### ÉNONCÉ
Indiquez si chacune des affirmations suivantes concorde avec le texte sur les caricatures de Charlie Hebdo. Répondez par oui ou par non, puis citez mot pour mot les termes du texte qui permettent de trancher.
1. Charlie Hebdo a publié les caricatures dans son numéro du 19 septembre 2012.
2. Le délit de blasphème a disparu en France en 1907.
3. La résolution intitulée "lutte contre la diffamation des religions" a été votée en mars 2007.

### TEXTE FOURNI
########

Caricatures, mariage gay et religions : la mauvaise soupe

par Yocolivier
mercredi 10 octobre 2012

Le mois dernier, Charlie Hebdo récidivait. Pour la seconde fois, le journal satirique publiait des caricatures du prophète Mahomet dans son numéro du 19 septembre 2012. Ces dessins ont provoqué de très vives critiques notamment parce qu'elles sont apparues une semaine après la diffusion de The Innocence of Muslims. Cette vidéo islamophobe qu'on n'oserait même pas qualifier de navet, et qui a causé violences et tensions dans le monde. Liberté d'expression ou provocation irresponsable ?

Les leaders des différents cultes en France sont ainsi montés au créneau pour dénoncer une incitation à la haine et crier au blasphème. Sachons tout de même que le délit de blasphème n'existe plus en France depuis 1881. Et même s'il existait, qui jugerait du caractère blasphématoire d'un dessin dans un Etat laïque ? A défaut de son existence, certaines instances religieuses telles que l'Organisation de la Conférence Islamique (OCI) se donnent pour objectif de faire condamner au sein de l'ONU l'utilisation de la liberté d'expression quand elle a des fins blasphématoires. Cette organisation a tout de même réussi à faire voter en mars 2007 une résolution intitulée "lutte contre la diffamation des religions". Mais pour la cour Européenne des Droits de l'Homme (avec un grand H, même si les religions aiment les petits h sans F), la liberté d'expression vaut pour "les idées accueillies avec ferveur, ou considérées comme inoffensives ou indifférentes, mais aussi pour celles qui heurtent, choquent ou inquiètent".
Dans un communiqué commun, Mohammed Moussaoui (président du conseil français du culte musulman) et Monseigneur Michel Dubost ont appelé dans le journal LaCroix au "respect de l'égale dignité". Et Mgr Dubost de demander : "France, que fais-tu du respect de l'autre ? Que fais-tu de la fraternité ?"

########

### MATÉRIEL
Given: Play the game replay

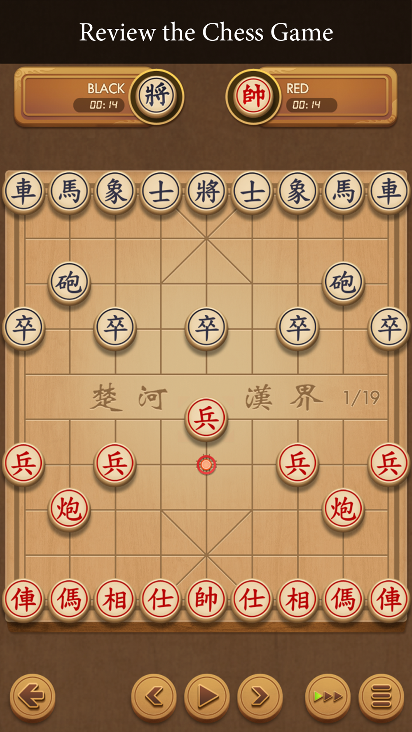Looking at the screenshot, I should click(x=207, y=697).
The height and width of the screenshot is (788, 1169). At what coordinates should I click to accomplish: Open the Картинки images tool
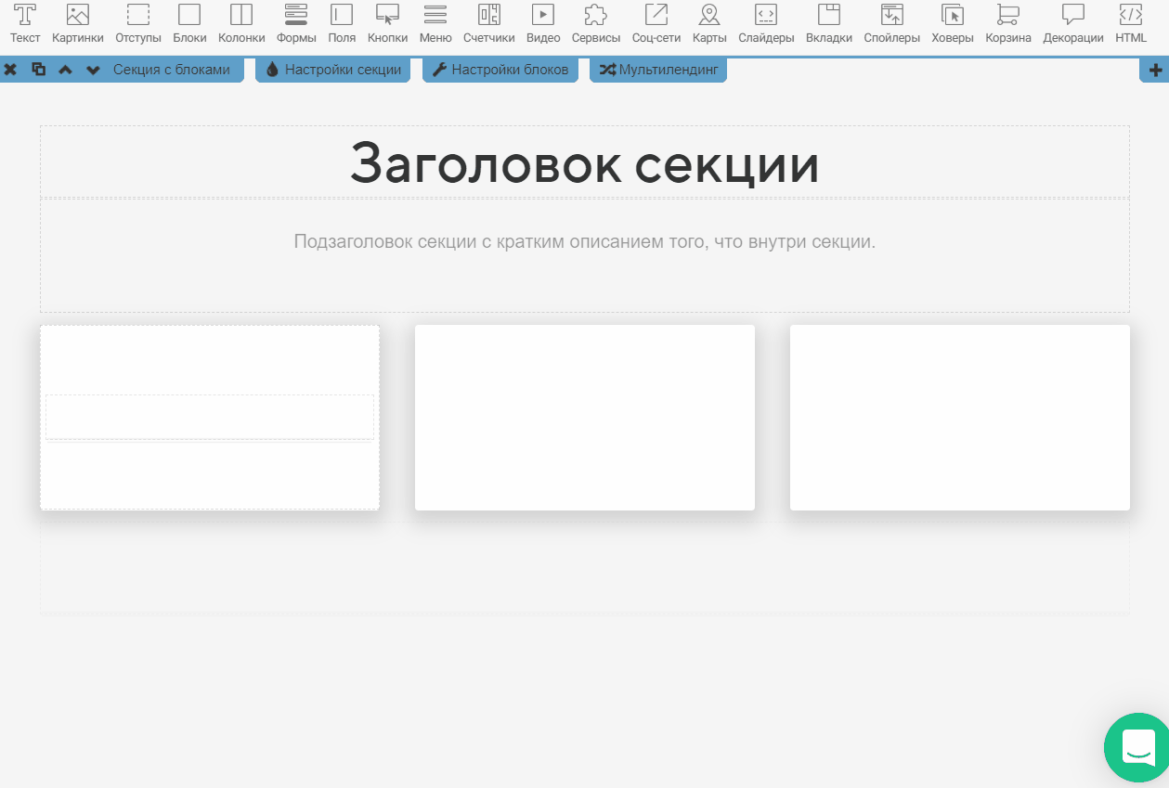78,23

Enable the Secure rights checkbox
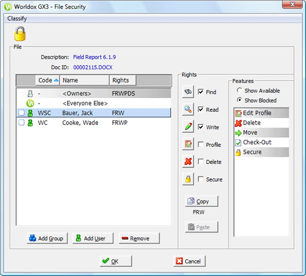click(200, 179)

########

### RÉPONSE
1. Oui : « le journal satirique publiait des caricatures du prophète Mahomet dans son numéro du 19 septembre 2012 ».
2. Non : « le délit de blasphème n'existe plus en France depuis 1881 ».
3. Oui : « Cette organisation a tout de même réussi à faire voter en mars 2007 une résolution intitulée "lutte contre la diffamation des religions" ».